I am making a steel leg table for my Bench Dog cast iron table with a Jess em Mast R lift and PC 7518 router. I was considering either a bench table of about 15 " or a floor table of about 30". Any one have experience with the bench top table of this height? It would be fairly "hefty" but not beyond "portable" if the situation requires. The floor model would be pretty close in weight, just taller and more difficult to transport. But no doubt easier to work at. Just wondering??!!


----------



## Mike (Nov 22, 2004)

For a stand up table the work surface should be 3-8" below your elbow. This will give you the maximum control. For a sit down table your elbows should be at table height.


----------



## Billypat74 (Jun 15, 2008)

Thanks Mike, I never considered a "sit down" router table, but based on your info 3-8" below elbows, that would mean the 15" table I had in mind would not work on a bench of standard height. I.E.... 30" or so tall. I reasoning behiond the shorter height table is I have 2 shapers that I use in the shop, but have occasions where a portable router based machine would be real handy. The mobile shop is becoming more desirable as security also beomes more important..load it up, do the job, take it home. Leave only sawdust and footprints...hah...You've got me thinking on a way to had legs the extend or fold down for the additional height. I wouldn't mind a few minutes of set up time if it was simple and sturdy.
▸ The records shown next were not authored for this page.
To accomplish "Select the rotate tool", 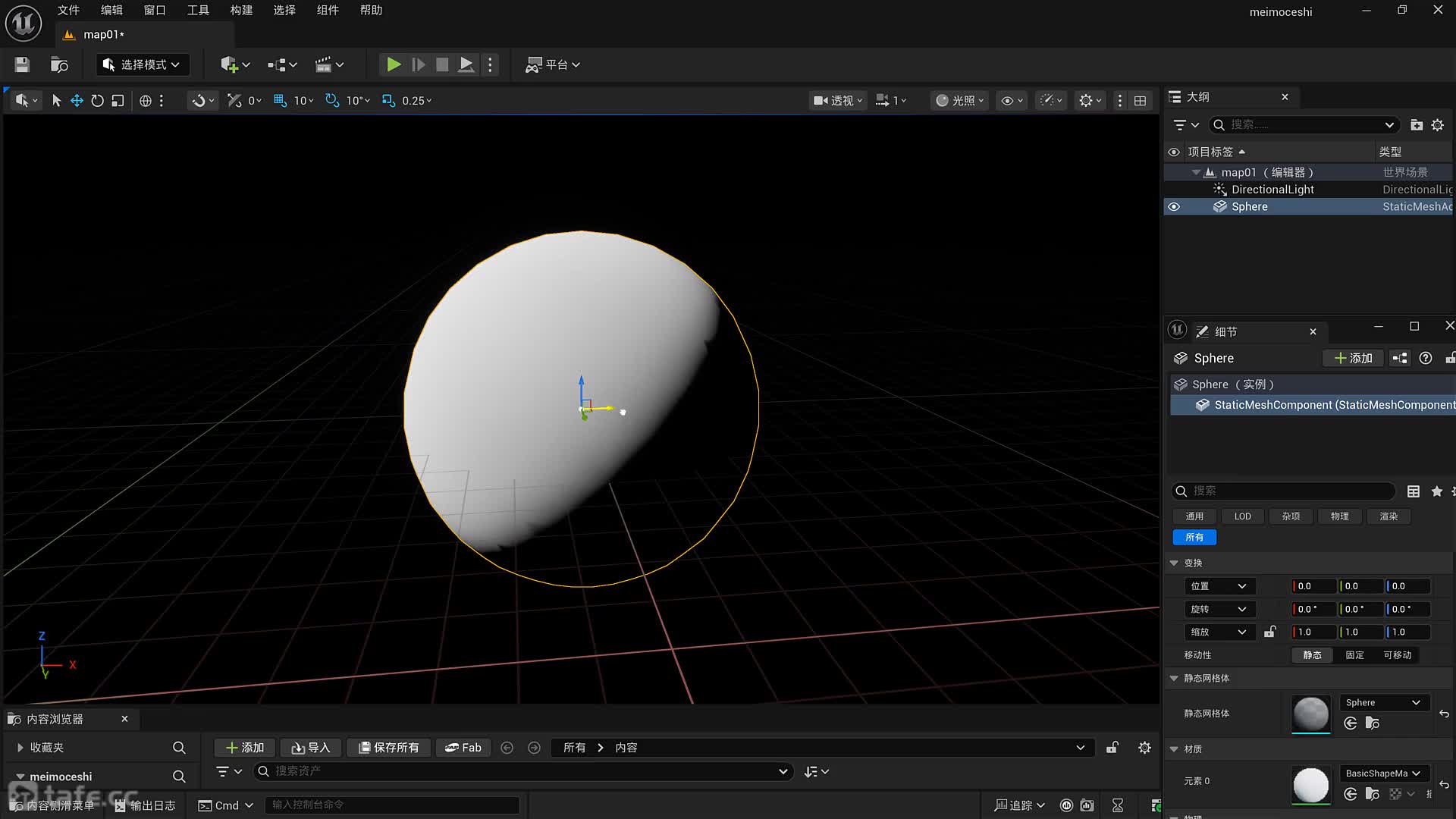I will tap(97, 100).
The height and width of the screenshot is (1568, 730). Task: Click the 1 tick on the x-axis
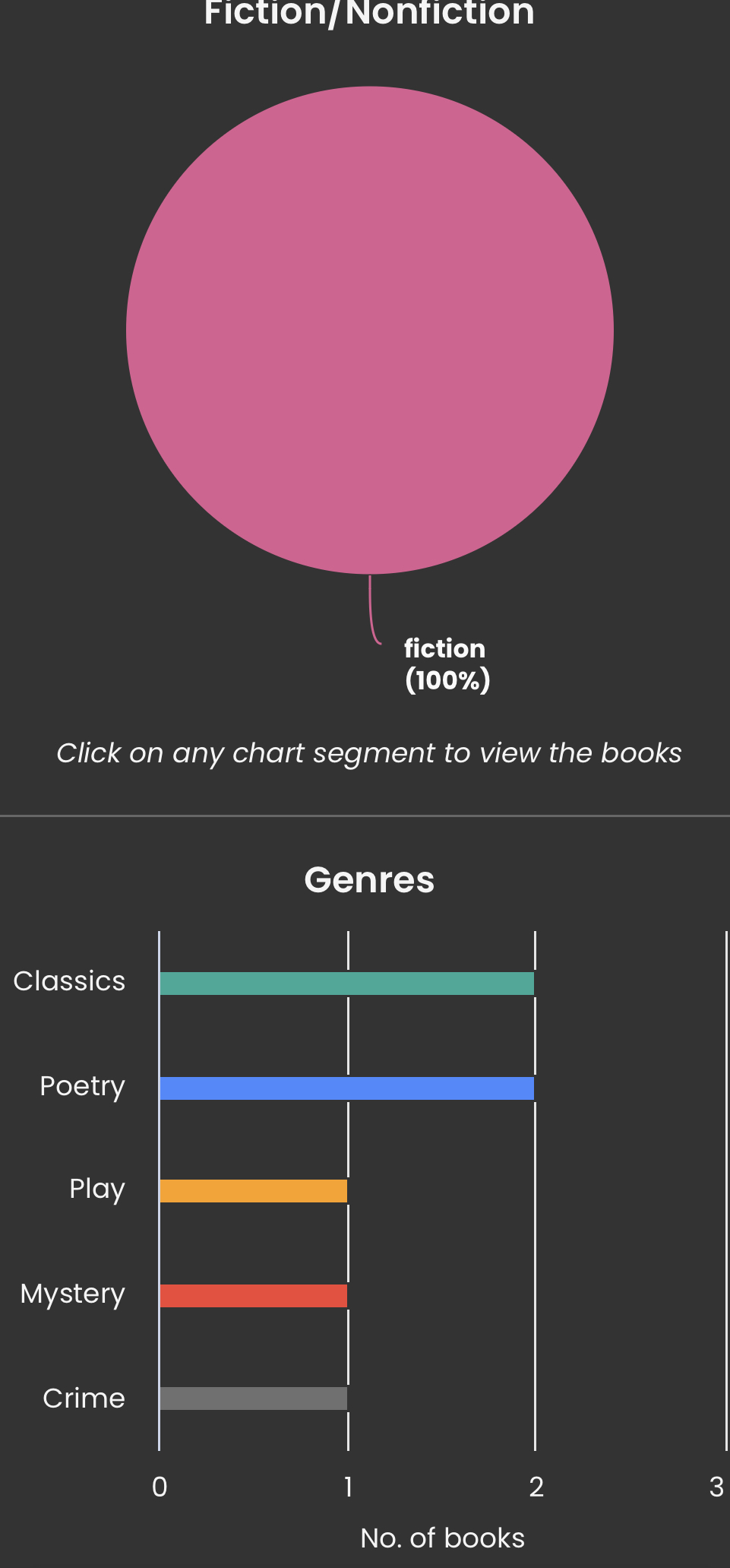pyautogui.click(x=348, y=1487)
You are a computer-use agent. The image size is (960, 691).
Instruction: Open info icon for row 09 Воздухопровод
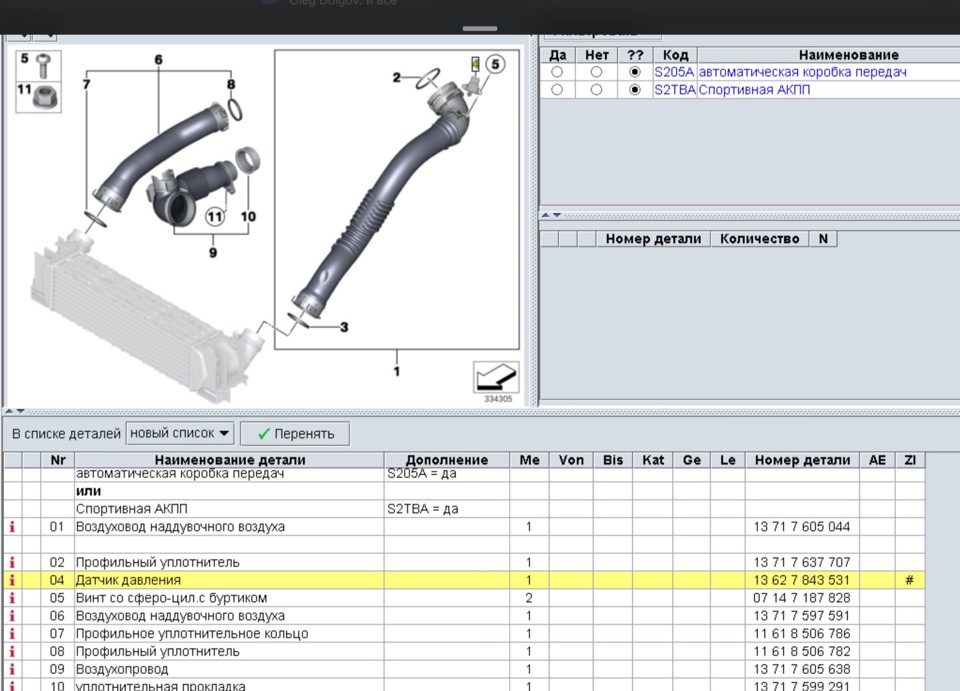[12, 669]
Thanks again..billypat74


----------



## Mike (Nov 22, 2004)

ShopNotes has plans for a couple portable router tables you can build for a reasonable cost. You can even get them as a download from www.plansnow.com 
You might want to look at the Router Workshop table from Oak Park. It assembles with plastic locking couplers and can be knocked down for easy transport or storage. Find a link at the top of our pages. I use my Router Workshop table clamped to a pair of sawhorses and it is perfect.


----------



## F3RR3T (Jun 16, 2008)

i find a 32 inches has been a good height for me and other people in my shop


----------



## Tale Gunner (Sep 24, 2004)

I have the Jessem router stand that is 35 5/8" tall that I put a new top on that is 1 1/8" thick. The stand has the locking rollers and its the perfect height for me to do my work. I have the Porter Cable 7815 router also with the Jessem lift with the Incra LS super sytem fence.


----------



## pmspirito (Sep 19, 2004)

*Router Table Height*

Let me add another "dimension" to this height discussion. My router table is 48 inches high. Here is a link to an article I wrote on my web site as to "why" i built my router table as I did. http://www.peterspirito.com/routertable.htm


----------



## Router is still my name (May 3, 2006)

You should not design your table height based on any standards or what anyone (including me) has. I’m 5’8” tall but my table is 41-1/4” tall. That is the most comfortable height for me. 
You should find what’s most comfortable for you.


----------